To give you context, these countries aren’t banning bread, just bread that has Potassium Bromate in it. Potassium Bromate is found in quite a lot of variations of bread though, ranging all the way from bagels (a staple, of course), to rolls, and bread crumbs, though it’s not limited to those.
Given that it has the word potassium in it, Potassium Bromate doesn’t sound like anything worthy of banning, but conditions such as cancer, thyroid issues, and even damage to the nervous system have all been linked to it.
Potassium Bromate hasn’t just been linked to those conditions, but the U.S. doesn’t appear to be on the road to limiting how much can be used, although companies offering whole wheat, gluten-free, or grain-based alternatives have been regarded with more care.
Certain Nail Polishes
While nail polish itself is yet to be banned in the European Union, there are chemicals that are used to make nail polish which are banned in the EU. This includes something that is known as dibutyl phthalate, which is a plasticizer.

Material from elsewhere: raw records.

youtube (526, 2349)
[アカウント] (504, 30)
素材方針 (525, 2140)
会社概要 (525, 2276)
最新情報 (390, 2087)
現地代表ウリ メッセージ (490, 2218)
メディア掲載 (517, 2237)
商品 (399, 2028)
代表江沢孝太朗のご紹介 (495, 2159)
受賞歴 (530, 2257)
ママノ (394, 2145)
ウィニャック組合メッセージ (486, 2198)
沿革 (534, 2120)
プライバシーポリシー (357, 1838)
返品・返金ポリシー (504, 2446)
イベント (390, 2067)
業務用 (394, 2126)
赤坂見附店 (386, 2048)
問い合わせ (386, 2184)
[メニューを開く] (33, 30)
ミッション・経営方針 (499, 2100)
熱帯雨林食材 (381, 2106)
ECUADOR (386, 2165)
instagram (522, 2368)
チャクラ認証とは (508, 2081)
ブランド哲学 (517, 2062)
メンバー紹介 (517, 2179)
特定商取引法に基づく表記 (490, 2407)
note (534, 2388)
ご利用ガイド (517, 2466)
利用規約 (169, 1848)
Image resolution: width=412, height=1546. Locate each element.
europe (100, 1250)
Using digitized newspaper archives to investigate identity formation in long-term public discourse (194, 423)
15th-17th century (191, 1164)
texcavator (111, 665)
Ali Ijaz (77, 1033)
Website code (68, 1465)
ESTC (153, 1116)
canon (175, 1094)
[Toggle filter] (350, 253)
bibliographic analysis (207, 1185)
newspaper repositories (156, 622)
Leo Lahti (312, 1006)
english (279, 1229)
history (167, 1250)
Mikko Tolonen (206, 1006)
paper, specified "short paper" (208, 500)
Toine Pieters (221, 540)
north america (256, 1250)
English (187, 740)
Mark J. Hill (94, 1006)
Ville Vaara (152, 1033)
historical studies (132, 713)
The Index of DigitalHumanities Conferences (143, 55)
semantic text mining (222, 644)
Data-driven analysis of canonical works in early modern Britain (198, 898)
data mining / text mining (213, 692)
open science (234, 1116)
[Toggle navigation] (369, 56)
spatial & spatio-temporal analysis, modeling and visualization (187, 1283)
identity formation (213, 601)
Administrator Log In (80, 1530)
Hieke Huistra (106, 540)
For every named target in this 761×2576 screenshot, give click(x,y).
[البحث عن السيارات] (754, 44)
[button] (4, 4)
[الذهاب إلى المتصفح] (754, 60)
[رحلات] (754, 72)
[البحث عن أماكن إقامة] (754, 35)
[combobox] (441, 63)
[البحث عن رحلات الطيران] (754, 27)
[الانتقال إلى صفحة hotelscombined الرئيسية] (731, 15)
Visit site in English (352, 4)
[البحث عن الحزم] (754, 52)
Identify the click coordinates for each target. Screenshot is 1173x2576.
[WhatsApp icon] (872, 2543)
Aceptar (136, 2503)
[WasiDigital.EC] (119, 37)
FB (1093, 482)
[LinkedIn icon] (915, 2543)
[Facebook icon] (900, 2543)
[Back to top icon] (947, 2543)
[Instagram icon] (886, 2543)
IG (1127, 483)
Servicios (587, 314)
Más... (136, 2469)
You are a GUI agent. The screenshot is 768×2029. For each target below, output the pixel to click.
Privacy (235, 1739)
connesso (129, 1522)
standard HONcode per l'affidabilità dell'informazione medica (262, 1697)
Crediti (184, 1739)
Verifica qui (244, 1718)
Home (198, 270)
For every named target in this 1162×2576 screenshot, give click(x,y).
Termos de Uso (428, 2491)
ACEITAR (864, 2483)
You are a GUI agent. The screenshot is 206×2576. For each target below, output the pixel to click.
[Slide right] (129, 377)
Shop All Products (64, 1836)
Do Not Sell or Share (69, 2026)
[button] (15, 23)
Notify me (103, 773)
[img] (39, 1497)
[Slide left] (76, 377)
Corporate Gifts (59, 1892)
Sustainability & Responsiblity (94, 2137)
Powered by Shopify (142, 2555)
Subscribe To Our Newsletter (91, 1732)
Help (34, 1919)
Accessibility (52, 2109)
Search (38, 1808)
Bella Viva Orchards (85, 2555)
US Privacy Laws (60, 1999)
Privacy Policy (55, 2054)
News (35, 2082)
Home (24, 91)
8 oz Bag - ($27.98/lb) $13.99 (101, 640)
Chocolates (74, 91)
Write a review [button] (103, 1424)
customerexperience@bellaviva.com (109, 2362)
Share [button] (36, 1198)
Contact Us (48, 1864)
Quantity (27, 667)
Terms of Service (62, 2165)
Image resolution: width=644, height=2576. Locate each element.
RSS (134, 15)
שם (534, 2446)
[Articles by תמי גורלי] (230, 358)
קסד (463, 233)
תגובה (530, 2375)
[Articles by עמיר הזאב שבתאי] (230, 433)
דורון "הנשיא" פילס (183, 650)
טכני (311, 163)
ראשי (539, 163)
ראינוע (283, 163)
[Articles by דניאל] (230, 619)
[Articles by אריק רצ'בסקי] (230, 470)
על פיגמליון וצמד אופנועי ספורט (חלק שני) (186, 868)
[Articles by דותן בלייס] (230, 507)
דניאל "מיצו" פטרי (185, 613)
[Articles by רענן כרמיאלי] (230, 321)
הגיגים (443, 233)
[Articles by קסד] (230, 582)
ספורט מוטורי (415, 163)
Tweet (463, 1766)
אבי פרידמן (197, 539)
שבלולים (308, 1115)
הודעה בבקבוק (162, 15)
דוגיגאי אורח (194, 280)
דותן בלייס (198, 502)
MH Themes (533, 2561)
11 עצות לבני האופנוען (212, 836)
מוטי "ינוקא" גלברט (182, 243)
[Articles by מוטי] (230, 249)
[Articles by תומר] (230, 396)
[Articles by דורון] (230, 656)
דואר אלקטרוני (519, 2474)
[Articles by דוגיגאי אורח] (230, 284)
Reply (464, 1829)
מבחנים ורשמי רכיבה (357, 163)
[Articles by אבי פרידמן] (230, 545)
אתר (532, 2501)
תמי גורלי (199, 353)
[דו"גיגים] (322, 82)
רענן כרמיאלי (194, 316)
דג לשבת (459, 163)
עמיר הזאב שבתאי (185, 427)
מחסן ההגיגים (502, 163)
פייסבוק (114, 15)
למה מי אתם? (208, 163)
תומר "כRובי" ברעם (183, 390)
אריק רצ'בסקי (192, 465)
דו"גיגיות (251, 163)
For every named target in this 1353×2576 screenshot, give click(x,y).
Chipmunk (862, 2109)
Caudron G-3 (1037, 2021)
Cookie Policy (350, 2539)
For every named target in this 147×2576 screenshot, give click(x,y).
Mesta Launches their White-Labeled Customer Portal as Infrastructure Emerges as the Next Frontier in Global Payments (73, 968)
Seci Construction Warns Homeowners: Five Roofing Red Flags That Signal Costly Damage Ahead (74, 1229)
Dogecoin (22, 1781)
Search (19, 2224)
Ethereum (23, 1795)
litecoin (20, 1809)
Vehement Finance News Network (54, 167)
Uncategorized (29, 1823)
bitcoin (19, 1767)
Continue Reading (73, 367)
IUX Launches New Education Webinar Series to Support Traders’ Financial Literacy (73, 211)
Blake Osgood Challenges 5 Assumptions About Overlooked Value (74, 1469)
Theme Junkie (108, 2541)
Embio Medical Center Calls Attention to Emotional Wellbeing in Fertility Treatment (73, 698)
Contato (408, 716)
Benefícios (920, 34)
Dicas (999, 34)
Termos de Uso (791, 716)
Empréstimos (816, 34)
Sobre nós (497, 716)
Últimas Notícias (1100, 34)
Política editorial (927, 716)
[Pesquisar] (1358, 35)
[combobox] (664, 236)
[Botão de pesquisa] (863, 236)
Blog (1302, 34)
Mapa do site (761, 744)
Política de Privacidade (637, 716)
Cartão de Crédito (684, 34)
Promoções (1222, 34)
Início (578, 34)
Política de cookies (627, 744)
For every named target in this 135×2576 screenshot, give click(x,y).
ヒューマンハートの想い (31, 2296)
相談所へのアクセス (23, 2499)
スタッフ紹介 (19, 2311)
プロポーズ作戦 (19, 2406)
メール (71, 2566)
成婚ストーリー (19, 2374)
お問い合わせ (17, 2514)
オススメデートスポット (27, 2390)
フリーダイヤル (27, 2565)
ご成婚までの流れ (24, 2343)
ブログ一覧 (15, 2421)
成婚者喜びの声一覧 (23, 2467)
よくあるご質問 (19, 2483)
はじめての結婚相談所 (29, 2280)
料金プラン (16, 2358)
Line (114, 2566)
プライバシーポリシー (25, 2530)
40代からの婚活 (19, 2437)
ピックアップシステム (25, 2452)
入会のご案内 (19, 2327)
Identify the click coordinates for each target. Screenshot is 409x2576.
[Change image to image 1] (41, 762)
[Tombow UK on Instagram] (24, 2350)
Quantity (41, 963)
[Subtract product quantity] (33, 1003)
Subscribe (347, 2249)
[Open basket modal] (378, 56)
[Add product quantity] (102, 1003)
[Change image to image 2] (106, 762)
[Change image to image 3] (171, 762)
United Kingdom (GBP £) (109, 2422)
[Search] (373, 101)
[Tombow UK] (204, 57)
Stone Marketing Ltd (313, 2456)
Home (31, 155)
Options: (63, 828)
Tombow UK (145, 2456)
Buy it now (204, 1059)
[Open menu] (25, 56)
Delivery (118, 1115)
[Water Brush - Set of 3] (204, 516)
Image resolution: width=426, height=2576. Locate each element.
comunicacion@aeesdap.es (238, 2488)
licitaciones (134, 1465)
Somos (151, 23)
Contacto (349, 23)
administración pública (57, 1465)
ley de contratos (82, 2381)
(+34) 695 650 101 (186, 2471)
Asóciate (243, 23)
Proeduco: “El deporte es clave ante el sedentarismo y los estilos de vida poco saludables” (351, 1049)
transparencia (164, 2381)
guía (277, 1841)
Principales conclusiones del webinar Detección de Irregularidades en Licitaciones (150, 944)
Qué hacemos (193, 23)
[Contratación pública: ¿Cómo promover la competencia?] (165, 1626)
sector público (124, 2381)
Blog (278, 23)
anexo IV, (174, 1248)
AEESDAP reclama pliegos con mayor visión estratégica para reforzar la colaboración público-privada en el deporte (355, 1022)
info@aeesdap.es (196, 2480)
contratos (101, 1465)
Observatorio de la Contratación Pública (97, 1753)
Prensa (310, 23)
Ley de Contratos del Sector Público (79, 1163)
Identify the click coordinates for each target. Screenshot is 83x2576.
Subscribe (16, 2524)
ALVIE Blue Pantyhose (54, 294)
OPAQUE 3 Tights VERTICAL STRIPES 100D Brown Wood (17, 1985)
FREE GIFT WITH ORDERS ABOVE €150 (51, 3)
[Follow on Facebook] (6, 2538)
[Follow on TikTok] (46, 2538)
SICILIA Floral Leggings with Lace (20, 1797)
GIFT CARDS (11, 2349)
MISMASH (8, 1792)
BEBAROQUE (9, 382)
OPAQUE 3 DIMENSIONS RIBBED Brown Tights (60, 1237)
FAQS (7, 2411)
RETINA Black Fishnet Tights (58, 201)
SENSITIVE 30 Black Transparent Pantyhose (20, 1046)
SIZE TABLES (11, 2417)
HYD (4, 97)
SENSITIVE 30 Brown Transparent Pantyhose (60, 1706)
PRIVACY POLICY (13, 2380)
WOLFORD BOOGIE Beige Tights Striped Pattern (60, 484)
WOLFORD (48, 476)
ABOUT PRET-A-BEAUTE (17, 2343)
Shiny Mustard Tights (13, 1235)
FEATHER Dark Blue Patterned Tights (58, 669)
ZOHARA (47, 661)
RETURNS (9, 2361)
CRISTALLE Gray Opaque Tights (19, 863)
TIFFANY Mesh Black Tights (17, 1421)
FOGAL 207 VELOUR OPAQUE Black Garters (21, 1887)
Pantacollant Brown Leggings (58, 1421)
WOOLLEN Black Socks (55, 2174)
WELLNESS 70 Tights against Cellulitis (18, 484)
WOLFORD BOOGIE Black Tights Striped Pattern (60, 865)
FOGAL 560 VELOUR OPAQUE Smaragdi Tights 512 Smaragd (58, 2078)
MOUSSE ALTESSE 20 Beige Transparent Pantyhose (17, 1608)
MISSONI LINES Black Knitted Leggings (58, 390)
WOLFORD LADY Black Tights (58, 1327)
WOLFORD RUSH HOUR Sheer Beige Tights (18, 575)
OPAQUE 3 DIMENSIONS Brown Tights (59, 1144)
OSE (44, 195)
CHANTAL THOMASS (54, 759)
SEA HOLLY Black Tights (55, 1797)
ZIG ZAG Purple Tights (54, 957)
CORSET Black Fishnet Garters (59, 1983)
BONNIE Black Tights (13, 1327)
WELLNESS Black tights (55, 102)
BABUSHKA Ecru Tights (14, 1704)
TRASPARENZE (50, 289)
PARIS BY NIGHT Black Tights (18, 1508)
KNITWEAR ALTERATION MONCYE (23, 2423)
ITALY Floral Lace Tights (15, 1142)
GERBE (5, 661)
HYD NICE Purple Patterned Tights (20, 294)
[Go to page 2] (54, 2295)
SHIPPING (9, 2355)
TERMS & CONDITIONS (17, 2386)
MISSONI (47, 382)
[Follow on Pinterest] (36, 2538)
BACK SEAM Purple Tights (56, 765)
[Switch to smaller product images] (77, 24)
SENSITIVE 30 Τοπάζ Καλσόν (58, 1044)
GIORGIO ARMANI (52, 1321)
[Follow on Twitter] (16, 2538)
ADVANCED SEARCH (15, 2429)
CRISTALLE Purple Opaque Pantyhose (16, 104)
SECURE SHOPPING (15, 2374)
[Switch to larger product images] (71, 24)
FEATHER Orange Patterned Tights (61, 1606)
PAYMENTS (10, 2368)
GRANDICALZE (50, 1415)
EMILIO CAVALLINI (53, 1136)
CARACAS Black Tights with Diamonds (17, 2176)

In 2004, there were worries regarding the way dibutyl phthalate could cause some health issues, such as it being endocrine-disrupting. Following this, the chemical was banned in the EU, and brands around the world acted accordingly.
The FDA, on the other hand, hasn’t made the move to ban it in America, though DBP isn’t found in as many cosmetics for nails that are sold here as there were beforehand. There are only a few ingredients used in cosmetics which the FDA has banned because of toxicity in them.
According to Sarah Vogel, the health program director of the Environmental Defense Fund, “Cosmetics regulations are more robust in the EU than here.”